Copy the following records line for line, without changing anything.
── Data for processing
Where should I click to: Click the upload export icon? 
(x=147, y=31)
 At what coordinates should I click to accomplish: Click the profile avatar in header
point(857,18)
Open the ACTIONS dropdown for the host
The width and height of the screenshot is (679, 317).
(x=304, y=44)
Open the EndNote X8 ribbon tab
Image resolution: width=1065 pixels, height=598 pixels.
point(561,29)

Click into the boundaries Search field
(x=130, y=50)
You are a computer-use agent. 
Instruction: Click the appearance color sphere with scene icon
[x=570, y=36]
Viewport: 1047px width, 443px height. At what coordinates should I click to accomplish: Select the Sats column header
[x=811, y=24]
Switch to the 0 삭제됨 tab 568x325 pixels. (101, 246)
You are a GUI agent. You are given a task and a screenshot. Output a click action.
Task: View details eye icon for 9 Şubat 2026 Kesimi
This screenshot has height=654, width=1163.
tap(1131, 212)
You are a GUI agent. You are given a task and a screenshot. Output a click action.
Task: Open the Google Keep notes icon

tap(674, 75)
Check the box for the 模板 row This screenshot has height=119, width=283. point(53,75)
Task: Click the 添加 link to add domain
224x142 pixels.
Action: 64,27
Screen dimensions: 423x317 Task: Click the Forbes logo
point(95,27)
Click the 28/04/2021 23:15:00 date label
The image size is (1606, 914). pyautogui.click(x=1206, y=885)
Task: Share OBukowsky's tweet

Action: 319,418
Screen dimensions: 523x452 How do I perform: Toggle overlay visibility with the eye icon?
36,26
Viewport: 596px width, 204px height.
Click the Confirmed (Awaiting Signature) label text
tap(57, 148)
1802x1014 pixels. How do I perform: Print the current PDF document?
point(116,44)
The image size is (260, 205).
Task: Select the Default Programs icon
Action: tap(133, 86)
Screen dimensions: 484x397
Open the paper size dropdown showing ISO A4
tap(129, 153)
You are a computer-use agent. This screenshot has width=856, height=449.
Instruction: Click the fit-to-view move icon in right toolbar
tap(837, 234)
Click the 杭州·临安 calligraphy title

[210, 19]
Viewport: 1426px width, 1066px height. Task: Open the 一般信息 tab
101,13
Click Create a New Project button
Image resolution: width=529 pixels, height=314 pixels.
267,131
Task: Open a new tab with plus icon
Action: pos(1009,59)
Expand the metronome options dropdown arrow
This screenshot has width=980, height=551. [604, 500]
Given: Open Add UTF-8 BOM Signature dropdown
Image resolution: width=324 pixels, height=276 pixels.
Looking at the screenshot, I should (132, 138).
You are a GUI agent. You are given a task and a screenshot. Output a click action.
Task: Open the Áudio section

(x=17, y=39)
────
● **Reply**
Where should I click to: Click the upload export icon? 
(x=147, y=31)
 At what coordinates should I click to accomplish: Click the profile avatar in header
point(857,18)
Open the ACTIONS dropdown for the host
The width and height of the screenshot is (679, 317).
(x=304, y=44)
Open the EndNote X8 ribbon tab
Image resolution: width=1065 pixels, height=598 pixels.
point(561,29)

Click into the boundaries Search field
(x=130, y=50)
You are a computer-use agent. 
Instruction: Click the appearance color sphere with scene icon
[x=570, y=36]
Viewport: 1047px width, 443px height. At what coordinates should I click to accomplish: Select the Sats column header
[x=811, y=24]
Switch to the 0 삭제됨 tab 568x325 pixels. (101, 246)
You are a GUI agent. You are given a task and a screenshot. Output a click action.
Task: View details eye icon for 9 Şubat 2026 Kesimi
This screenshot has height=654, width=1163.
tap(1131, 212)
You are a GUI agent. You are given a task and a screenshot. Output a click action.
Task: Open the Google Keep notes icon

tap(674, 75)
Check the box for the 模板 row This screenshot has height=119, width=283. point(53,75)
Task: Click the 添加 link to add domain
224x142 pixels.
Action: 64,27
Screen dimensions: 423x317 Task: Click the Forbes logo
point(95,27)
Click the 28/04/2021 23:15:00 date label
The image size is (1606, 914). pyautogui.click(x=1206, y=885)
Task: Share OBukowsky's tweet

Action: 319,418
Screen dimensions: 523x452 How do I perform: Toggle overlay visibility with the eye icon?
36,26
Viewport: 596px width, 204px height.
Click the Confirmed (Awaiting Signature) label text
tap(57, 148)
1802x1014 pixels. How do I perform: Print the current PDF document?
point(116,44)
The image size is (260, 205).
Task: Select the Default Programs icon
Action: tap(133, 86)
Screen dimensions: 484x397
Open the paper size dropdown showing ISO A4
tap(129, 153)
You are a computer-use agent. This screenshot has width=856, height=449.
Instruction: Click the fit-to-view move icon in right toolbar
tap(837, 234)
Click the 杭州·临安 calligraphy title

[210, 19]
Viewport: 1426px width, 1066px height. Task: Open the 一般信息 tab
101,13
Click Create a New Project button
Image resolution: width=529 pixels, height=314 pixels.
267,131
Task: Open a new tab with plus icon
Action: pos(1009,59)
Expand the metronome options dropdown arrow
This screenshot has width=980, height=551. [604, 500]
Given: Open Add UTF-8 BOM Signature dropdown
Image resolution: width=324 pixels, height=276 pixels.
Looking at the screenshot, I should (132, 138).
You are a GUI agent. You are given a task and a screenshot. Output a click action.
Task: Open the Áudio section

(x=17, y=39)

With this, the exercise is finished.